Thursday, 24 May, 2012
Steve Burrow
Number of Participants / Visitors / Audience: 
To test the light levels that will be available in the proposed reconstructions of the Bryn Eryr roundhouses, due for construction at St Fagans in 2013.

Experience in the wattle and daub roundhouses built by Peter Reynolds at St Fagans in 1992 has shown that there interiors are very dark (see [link]). The Bryn Eryr roundhouses are similar in shape to the earlier versions - essentially they are cones planted in cylinders - but they differ in other respects. First, the walls are much thicker - 1.5m of clom, compared to just a few centimetres of wattle and daub - which will affect the spread of light into the interior. Second, Bryn Eryr consists of two roundhouse built against one another. For the purposes of visitor-flow a doorway will be built linking the two "rooms" which will also have an affect on light levels, as will the roof structure which bridges the two roof cones.

It was decided to build a model of Bryn Eryr to test how these factors will affect light fall within the buildings. This work was undertaken with the help and facilities of the Welsh School of Architecture.

The model
The model was built to a design produced by Gerallt Nash, Curator of Historic Buildings, St Fagans. It was constructed at 1:40 using thick card. Off-white card was used to reflect the whitewashed walls of the final buildings and black card to reflect a smoke-blackened roof space.

Fig 1. Architectural model of Bryn Eryr (Iron Age roundhouses) used in study.

In order to test different lighting possibilities, 8 x 40cm square windows were inserted around the circumference of each building, just below the top of the wall height. These were designed to be blocked if necessary during testing.

Planned points of light entry into the building were: the two doorways, the eaves gap between roof and walls, the temporary windows.
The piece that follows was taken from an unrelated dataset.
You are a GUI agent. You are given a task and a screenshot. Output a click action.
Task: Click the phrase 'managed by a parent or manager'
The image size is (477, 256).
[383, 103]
All unplanned gaps were sealed with tape.

During testing, the doorways of the model were cut away at a c. 45 degree angle on their inner face, to allow a greater light spread into the buildings.
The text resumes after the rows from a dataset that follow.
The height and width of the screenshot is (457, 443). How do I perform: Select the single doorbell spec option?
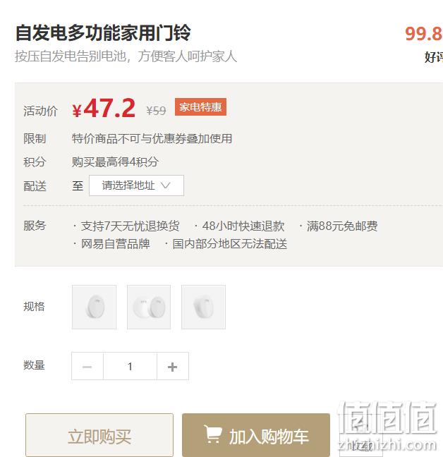click(x=94, y=307)
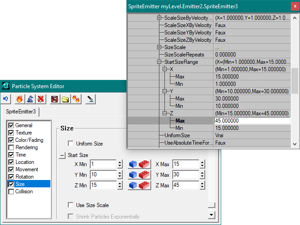Expand the SizeScale property node
Viewport: 300px width, 225px height.
point(159,47)
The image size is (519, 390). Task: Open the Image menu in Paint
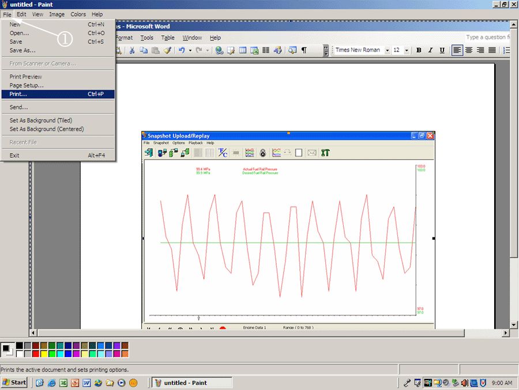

No provision was made in the model to represent the presence of trees surrounding the St Fagans site although these may also have some impact on the overall daylight availability.

Tools and equipment
Testing was undertaken in the Artificial Sky facility at the Welsh School of Architecture with light levels set to simulate CIE standard overcast sky conditions.

Fig 2. Artificial Sky at the Welsh School of Architecture, Cardiff University.
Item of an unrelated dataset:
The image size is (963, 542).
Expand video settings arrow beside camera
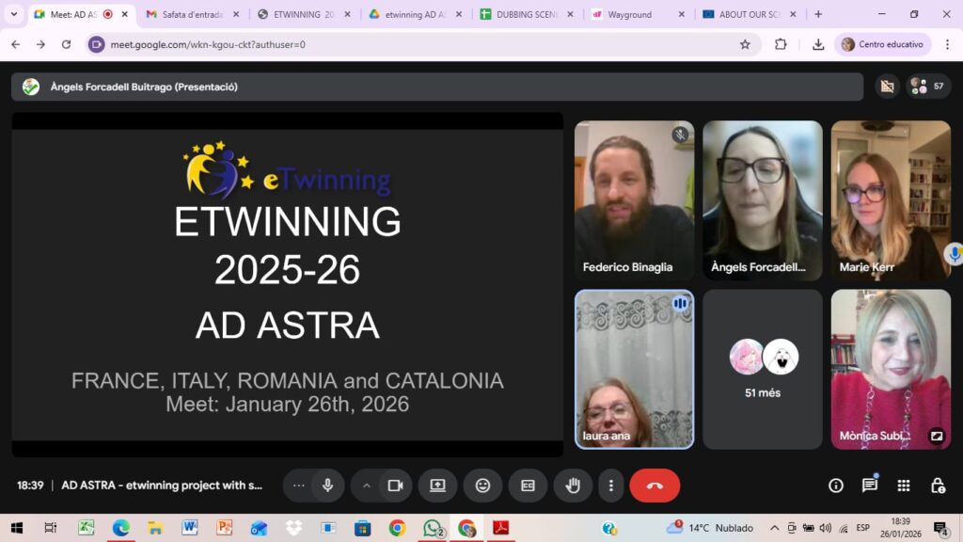click(x=366, y=486)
A Hagner Architectural Model Light Meter was used to measure the light levels within the model. The photocells are 19mm high which translates to a scale height of 760mm, and an "external" cell was placed adjacent to the model at roof height, to provide reference light level values.

Fig 3. Hagner Architectural Model Light Meter.

Photographic recording was undertaken using a Nikon D3100 with 10-24mm lens (necessary to convey the scale of the space at close distances).

Sensor positions
Fig 4. Location of light sensors within model.

Configurations tested:

Configuration 1: Model as built including a series of 40cm square windows arranged around eaves of each house.

Configuration 2: Model as above but with eaves windows obscured.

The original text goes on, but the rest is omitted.